Hi Justin, what led you to pursuing a creative path professionally?
I pursued a creative career by virtue of being exposed to photography at such a young age. Around 10 years old I started learning film photography with my dad’s old SLR camera and became mesmerized that I could capture the world around me and started to realize I could manipulate the image and create new realities for the images in my mind and bring them into existence.
Let’s talk shop? Tell us more about your career, what can you share with our community?
My art are my images. I’ve always been drawn to creating and how much fun it is building worlds within frames. It wasn’t until college that I realized that becoming a cinematographer is the path I wanted to explore. It was in a moment of clarity that it hit me that I had more fun playing with cameras and experimenting with lights over all other aspects of filmmaking that cemented my commitment to the craft. I started investing in lighting equipment on a fluke when I discovered an Arri light kit at a thrift store and started building out from there. I was technically a film school dropout from Chapman University so I learned on the job my picking up gaffing roles on indie sets and learned from DP’s who were more experienced then I was. With each set I learned something new and met new people who believed in me, filling me with the confidence I needed to make the jump from gaffer to cinematographer. The images I create are the results of that experience. It’s an experience that taught me to never stop learning and always be willing to try something new. I feel I bring that to my craft, it’s not my job to say no, it’s my job to figure out the solution to challenges in the script and to me, that’s the most rewarding element to filmmaking.
If you had a friend visiting you, what are some of the local spots you’d want to take them around to?
My friend’s know I’m the go-to person for things to experience in LA. I’m an avid outdoorsman as well as local history buff.

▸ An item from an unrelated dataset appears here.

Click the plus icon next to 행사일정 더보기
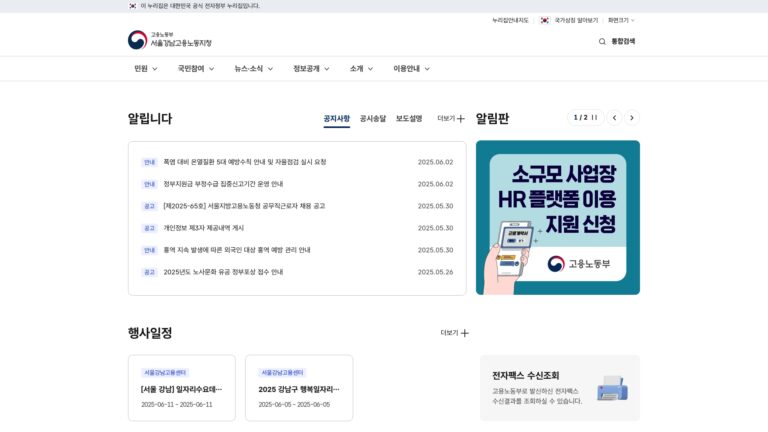768x432 pixels. click(465, 333)
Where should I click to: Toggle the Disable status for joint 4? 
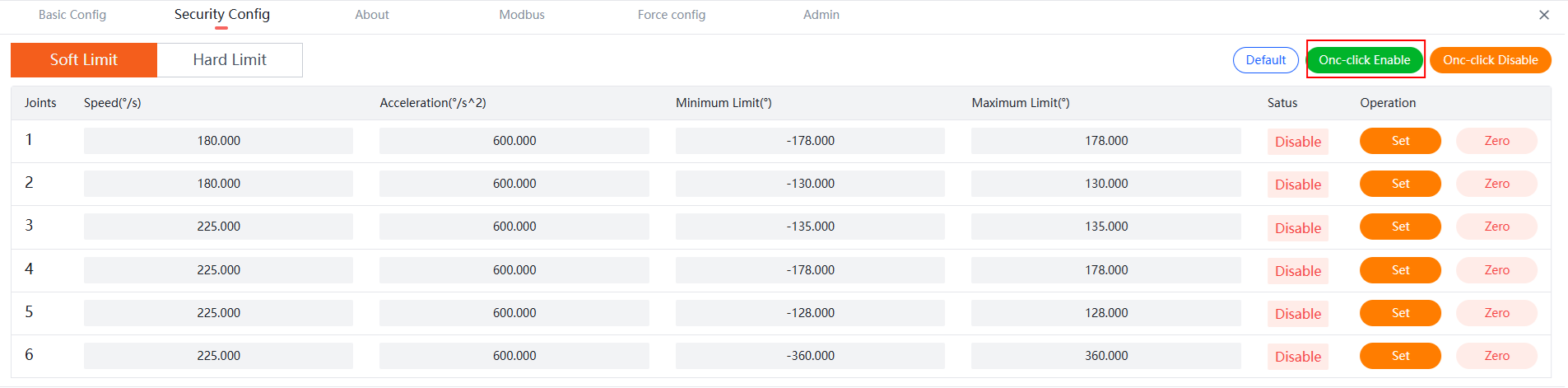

I would take my best friend on a journey to discover the obscure parts of LA that get overlooked by the major tourist destinations. Our days would include exploring the diverse landscapes that surround LA and visit canyon’s John Muir once visited, explore abandoned Cold War era Nike Missile sites, and old mines that pre-date the California gold rush. We’d eat at the iconic restaurants that defined growing up in LA, from San Pedro’s famous Fish Market and getting the legendary shrimp tray to getting tacos from numerous pop-up road side stands. And the one place that would be a must do for anyone visiting LA is a trip to the top of Mount Wilson. Most people who come to LA visit Griffith Park for the views and the observatory but few venture up to nearly 6,000ft and see the sheer vastness of just how big the LA area truly is. Who else deserves some credit and recognition?
There are so many people, groups, and experiences that have helped shape where I am today and where I’m going tomorrow. But the biggest influence on my life would be my family. I have parents who’ve always been encouraging and supportive of my dreams and helped guide me on a path to achieve them. My mother thought me about the artistry and the importance of staying creative. My father thought me the values of hard work, trust, and accountability. Blended together they each instilled the foundation of a life of a creative with the knowledge to make it a livable career.